The most recent Nobel Prize winners, announced in October 2000, include Alan J. Heeger, University of California, Santa Barbara, USA; Alan G. MacDiarmid, University of Pennsylvania, Philadelphia, USA; and Hideki Shirakawa, University of Tsukuba, Ibaraki, Japan, who were awarded the prize in chemistry "for the discovery and development of conducive polymers." All three Laureates lectured at ICTP at the Adriatico Research Conference on "One-Dimensional Organic Conductors: Chemistry, Physics and Applications." Heeger also lectured at the Adriatico Research Conference on "High Temperature Superconductors." Both conferences took place at the Centre in July 1987.
Vinod Chandra Tewari, senior scientist at the Wadia Institute of Himalayan Geology, Dehradun, India, was honoured by the International Biographical Centre, Cambridge, UK, as an International Man of the Year for 1999-2000, for his outstanding research work on precambrian life of the Earth (Himalaya), and more specifically his studies on its early evolution and genetic significance in the transition from unicellular to multicellular microbes in the sediments in the Dehradun district. V.C. Tewari is a Regular Associate of ICTP (1998-2003).

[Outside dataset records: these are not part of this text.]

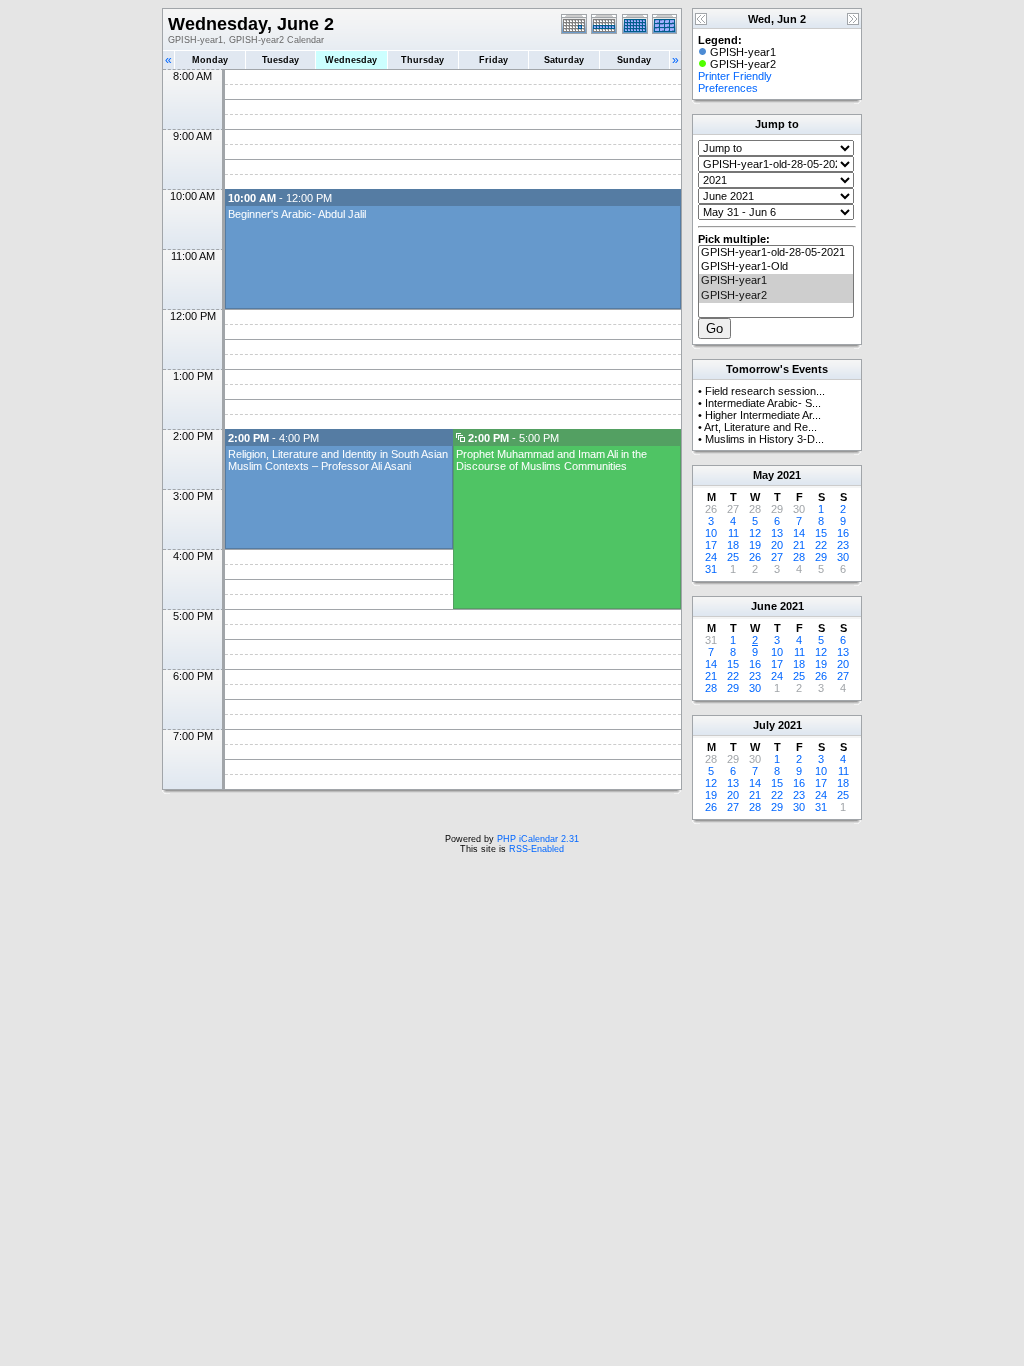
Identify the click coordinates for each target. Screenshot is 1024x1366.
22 (821, 545)
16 (843, 533)
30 (843, 557)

Titilayo Adelaja Kuku, ICTP Regular Associate 1992-2003 and Fellow of the Training and Research in Italian Laboratories (TRIL) Programme, has been appointed Head of the Department of Electronic and Electrical Engineering of Obafemi Awolowo University in Ile-Ife, Nigeria (see News from ICTP, Spring 1998, p. 12-13). He assumed the post from Adebayo Gabriel Adegboyega, former ICTP Regular Associate 1984-1998, who is now Dean of the Faculty.